Reproduce every one of the following records word for word, with nothing changed.

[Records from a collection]
*****

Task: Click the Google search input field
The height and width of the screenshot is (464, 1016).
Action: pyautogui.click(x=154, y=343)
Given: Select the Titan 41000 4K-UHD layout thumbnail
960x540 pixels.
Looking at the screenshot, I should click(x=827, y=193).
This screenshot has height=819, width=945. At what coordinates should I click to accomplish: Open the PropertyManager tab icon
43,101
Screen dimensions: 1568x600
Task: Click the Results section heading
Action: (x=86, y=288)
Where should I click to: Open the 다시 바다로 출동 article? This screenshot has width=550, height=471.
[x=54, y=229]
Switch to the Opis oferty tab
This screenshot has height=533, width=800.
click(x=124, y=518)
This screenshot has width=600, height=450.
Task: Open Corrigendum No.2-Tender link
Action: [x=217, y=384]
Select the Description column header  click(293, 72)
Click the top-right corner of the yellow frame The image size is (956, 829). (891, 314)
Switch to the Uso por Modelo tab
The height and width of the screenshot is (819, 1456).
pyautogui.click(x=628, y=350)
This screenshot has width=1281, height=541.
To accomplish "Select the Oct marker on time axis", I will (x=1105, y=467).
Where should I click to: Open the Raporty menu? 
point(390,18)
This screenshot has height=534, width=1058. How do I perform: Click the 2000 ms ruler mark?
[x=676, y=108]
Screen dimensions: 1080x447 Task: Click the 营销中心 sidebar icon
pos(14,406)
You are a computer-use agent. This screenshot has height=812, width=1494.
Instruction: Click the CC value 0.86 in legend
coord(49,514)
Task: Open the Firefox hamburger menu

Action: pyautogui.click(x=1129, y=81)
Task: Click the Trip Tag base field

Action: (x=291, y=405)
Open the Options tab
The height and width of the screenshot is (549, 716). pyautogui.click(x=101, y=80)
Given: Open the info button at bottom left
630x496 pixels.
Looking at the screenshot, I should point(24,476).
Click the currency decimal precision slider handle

*****

COMPLETED EXERCISE:
Task: Click the Google search input field
The height and width of the screenshot is (464, 1016).
Action: pyautogui.click(x=154, y=343)
Given: Select the Titan 41000 4K-UHD layout thumbnail
960x540 pixels.
Looking at the screenshot, I should click(x=827, y=193).
This screenshot has height=819, width=945. At what coordinates should I click to accomplish: Open the PropertyManager tab icon
43,101
Screen dimensions: 1568x600
Task: Click the Results section heading
Action: (x=86, y=288)
Where should I click to: Open the 다시 바다로 출동 article? This screenshot has width=550, height=471.
[x=54, y=229]
Switch to the Opis oferty tab
This screenshot has height=533, width=800.
click(x=124, y=518)
This screenshot has width=600, height=450.
Task: Open Corrigendum No.2-Tender link
Action: [x=217, y=384]
Select the Description column header  click(293, 72)
Click the top-right corner of the yellow frame The image size is (956, 829). (891, 314)
Switch to the Uso por Modelo tab
The height and width of the screenshot is (819, 1456).
pyautogui.click(x=628, y=350)
This screenshot has width=1281, height=541.
To accomplish "Select the Oct marker on time axis", I will (x=1105, y=467).
Where should I click to: Open the Raporty menu? 
point(390,18)
This screenshot has height=534, width=1058. How do I perform: Click the 2000 ms ruler mark?
[x=676, y=108]
Screen dimensions: 1080x447 Task: Click the 营销中心 sidebar icon
pos(14,406)
You are a computer-use agent. This screenshot has height=812, width=1494.
Instruction: Click the CC value 0.86 in legend
coord(49,514)
Task: Open the Firefox hamburger menu

Action: pyautogui.click(x=1129, y=81)
Task: Click the Trip Tag base field

Action: (x=291, y=405)
Open the Options tab
The height and width of the screenshot is (549, 716). pyautogui.click(x=101, y=80)
Given: Open the info button at bottom left
630x496 pixels.
Looking at the screenshot, I should point(24,476).
Click the currency decimal precision slider handle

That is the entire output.